To compare the chat response with and without RAG use the `--no-rag` flag

> **Note**: This method is only supported with OpenAI at the moment.

```bash
canopy chat --no-rag
```

This will open a similar chat interface window, but will show both the RAG and non-RAG responses side-by-side.

## Considerations

* Rate limits and pricing set by model providers apply to Canopy usage. Canopy currently works with OpenAI, Azure OpenAI, Anyscale, and Cohere models.
* More integrations will be supported in the near future.

## Contributing
Thank you for considering contributing to Canopy! Please see our [contributing guidelines](./CONTRIBUTING.md) for more information.

## Advanced usage

### Migrating an existing OpenAI application to **Canopy**

If you already have an application that uses the OpenAI API, you can migrate it to **Canopy** by simply changing the API endpoint to `http://host:port/v1`, for example with the default configuration:

```python
from openai import OpenAI

client = OpenAI(base_url="http://localhost:8000/v1")
```

If you would like to use a specific index namespace for chatting, you can just append the namespace to the API endpoint:
```python
from openai import OpenAI

client = OpenAI(base_url="http://localhost:8000/v1/my-namespace")
```

### Running Canopy server in production

Canopy is using FastAPI as the web framework and Uvicorn as the ASGI server.
To use Canopy in production, it is recommended to utilize Canopy's docker image, available on [GitHub Packages](https://github.com/pinecone-io/canopy/pkgs/container/canopy),
for your production needs.
For guidance on deploying Canopy on the Google Cloud Platform (GCP), refer to the example provided in the
[Deployment to GCP](docs/deployment-gcp.md) documentation.

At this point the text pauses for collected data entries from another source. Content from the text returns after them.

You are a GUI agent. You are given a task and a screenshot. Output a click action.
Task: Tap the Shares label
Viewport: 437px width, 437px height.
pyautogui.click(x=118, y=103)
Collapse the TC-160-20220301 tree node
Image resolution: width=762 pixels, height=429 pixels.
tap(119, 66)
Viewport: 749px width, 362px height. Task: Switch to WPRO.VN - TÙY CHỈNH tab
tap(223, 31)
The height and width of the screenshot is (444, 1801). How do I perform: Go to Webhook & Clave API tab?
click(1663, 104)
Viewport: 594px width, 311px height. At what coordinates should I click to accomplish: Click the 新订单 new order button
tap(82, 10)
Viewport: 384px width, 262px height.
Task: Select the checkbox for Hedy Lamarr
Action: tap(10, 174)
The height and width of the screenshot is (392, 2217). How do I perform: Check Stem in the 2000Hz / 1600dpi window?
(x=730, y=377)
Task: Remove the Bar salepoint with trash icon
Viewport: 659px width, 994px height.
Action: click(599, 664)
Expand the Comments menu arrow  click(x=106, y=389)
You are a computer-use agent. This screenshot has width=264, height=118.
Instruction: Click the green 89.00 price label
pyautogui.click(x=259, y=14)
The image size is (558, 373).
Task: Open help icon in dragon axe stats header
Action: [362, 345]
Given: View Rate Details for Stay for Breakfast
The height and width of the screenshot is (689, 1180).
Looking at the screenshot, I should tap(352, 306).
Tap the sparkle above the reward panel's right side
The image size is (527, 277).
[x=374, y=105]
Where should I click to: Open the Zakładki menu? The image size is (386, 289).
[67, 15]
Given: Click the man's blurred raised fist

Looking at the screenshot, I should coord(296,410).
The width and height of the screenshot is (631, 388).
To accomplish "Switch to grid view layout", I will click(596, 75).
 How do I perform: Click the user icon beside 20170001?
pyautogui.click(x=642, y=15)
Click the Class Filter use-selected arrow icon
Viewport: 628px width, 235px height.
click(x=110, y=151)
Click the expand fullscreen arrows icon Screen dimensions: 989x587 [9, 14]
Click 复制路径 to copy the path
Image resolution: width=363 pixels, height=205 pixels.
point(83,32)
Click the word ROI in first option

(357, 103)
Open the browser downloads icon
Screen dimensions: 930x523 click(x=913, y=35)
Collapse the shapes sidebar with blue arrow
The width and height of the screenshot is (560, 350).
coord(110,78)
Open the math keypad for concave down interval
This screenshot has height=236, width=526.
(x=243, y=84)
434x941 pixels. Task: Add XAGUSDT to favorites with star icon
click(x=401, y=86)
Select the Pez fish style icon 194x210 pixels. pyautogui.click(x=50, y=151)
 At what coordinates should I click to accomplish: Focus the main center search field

Alternatively, you can use Gunicorn as production-grade WSGI, more details [here](https://www.uvicorn.org/deployment/#using-a-process-manager).
Set your desired `PORT` and `WORKER_COUNT` envrionment variables, and start the server with:
```bash
gunicorn canopy_server.app:app --worker-class uvicorn.workers.UvicornWorker --bind 0.0.0.0:$PORT --workers $WORKER_COUNT
```

> [!IMPORTANT]
> The server interacts with services like Pinecone and OpenAI using your own authentication credentials.
When deploying the server on a public web hosting provider, it is recommended to enable an authentication mechanism,
so that your server would only take requests from authenticated users.